Church Of St Mary The Virgin is a Grade I listed building in the Somerset local planning authority area, England. First listed on 24 March 1950. A Medieval Parish church.

Church Of St Mary The Virgin

WRENN ID
endless-stair-coral
Grade
I
Local Planning Authority
Somerset
Country
England
Date first listed
24 March 1950
Type
Parish church
Period
Medieval
Source
Historic England listing

Description

Church of St Mary the Virgin, Chard

This parish church has late 11th and early 12th-century origins but was substantially rebuilt in the 15th century, with an early 17th-century clerestorey added later. The vestry was built and the church underwent restoration in 1882. The building is constructed of squared and coursed flint, rough limestone ashlar, and some coursed rubble, with lead roofs.

The church follows a cruciform plan with an aisled nave, north and south porches, and a west tower.
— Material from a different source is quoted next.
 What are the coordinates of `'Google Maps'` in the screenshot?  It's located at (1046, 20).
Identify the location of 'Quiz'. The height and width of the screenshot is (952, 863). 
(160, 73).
The architectural style is Perpendicular.

The exterior features setback and offset corner buttresses topped with crocketed finials, and gargoyles adorn most buttresses and the spaces between corner buttresses. A moulded plinth and cornicing run around the building, while the walls are finished with battlemented ashlar parapets, except for the plainer coped parapet to the chancel and north transept. The east window is a five-light example with figure stops to the hoodmould, while the north and south chancel windows have three lights each. The north chapel contains three-light windows and a stair turret at its north-east angle. The south chapel is distinguished by two three-light east windows, a four-light south window with ogee heads above a moulded pointed-arched doorway with foliate spandrels and label mould, and a three-light west window with ogee heads and head stops to the hoodmould. The six-bay nave is lit by three-light windows and early 17th-century clerestorey dormers containing moulded mullioned three-light windows topped with obelisks. The north porch features a crocketed ogee hoodmould with head stops above a pointed moulded arch with two orders of perpendicular capitals, a canopied niche flanked by 1882 relief panels of angels, and a moulded pointed arch to the inner door of 1882. The south porch is similar but plainer in detail. The three-stage tower has moulded string courses and a north-west angle stair turret. A hoodmould crowns the pointed moulded west doorway (fitted with early 19th-century panelled doors) and continues over a three-light west window (restored in the mid-20th century). The upper stage carries hoodmoulds over two-light windows with trefoil heads and Somerset tracery.

Interior features include a fragment of a late 11th or early 12th-century round-headed arch in the south chancel wall and a formerly canopied niche to the south-east of the chancel. The late 19th century saw the addition of canopied niches to the east wall. Pointed moulded arches open into the north and south chapels and to the tall chancel arch; the south arch has trefoil panelling to its intrados, while others carry Perpendicular capitals to their shafts. Both chapels retain former canopied niches, with the north chapel example retaining original paintwork. The nave arcades feature pointed moulded arches and Perpendicular capitals to the shafts of quatrefoil piers. Similar arches lead from the north aisle to its chapel and from the south aisle to its chapel, the latter displaying trefoil panelled intrados. A tall west arch also spans the nave.

The roofs display considerable craftsmanship. The 15th-century nave has a coffered wagon roof with a coved stone cornice decorated with floral and foliated bosses. The chapels and aisles feature moulded beams with bosses to coffered ceilings; the north aisle ceiling is particularly fine, its bosses supported by angel corbels, while the south aisle ceiling is simpler, lacking bosses. The early 17th-century nave roof is a coffered design of light scantling, crowned with a coved plaster cornice ornamented with rose and floral bosses.

Fittings include a 15th-century octagonal font with quatrefoil panels and a restored cover, an 1880 pulpit, and a late 19th-century brass eagle lectern. Two early 17th-century parish chests survive in the church. The memorials are notable, particularly a monument in the north chapel to William Brewer, a physician who died in 1614. This fine work displays inscription panels between consoles supporting figures of William and his wife, flanked by their kneeling sons and daughters at prayer, all set within a Corinthian aedicule. The composition is crowned by a heraldic achievement set in a broken segmental pediment, surmounted by classical female figures and flanking obelisks.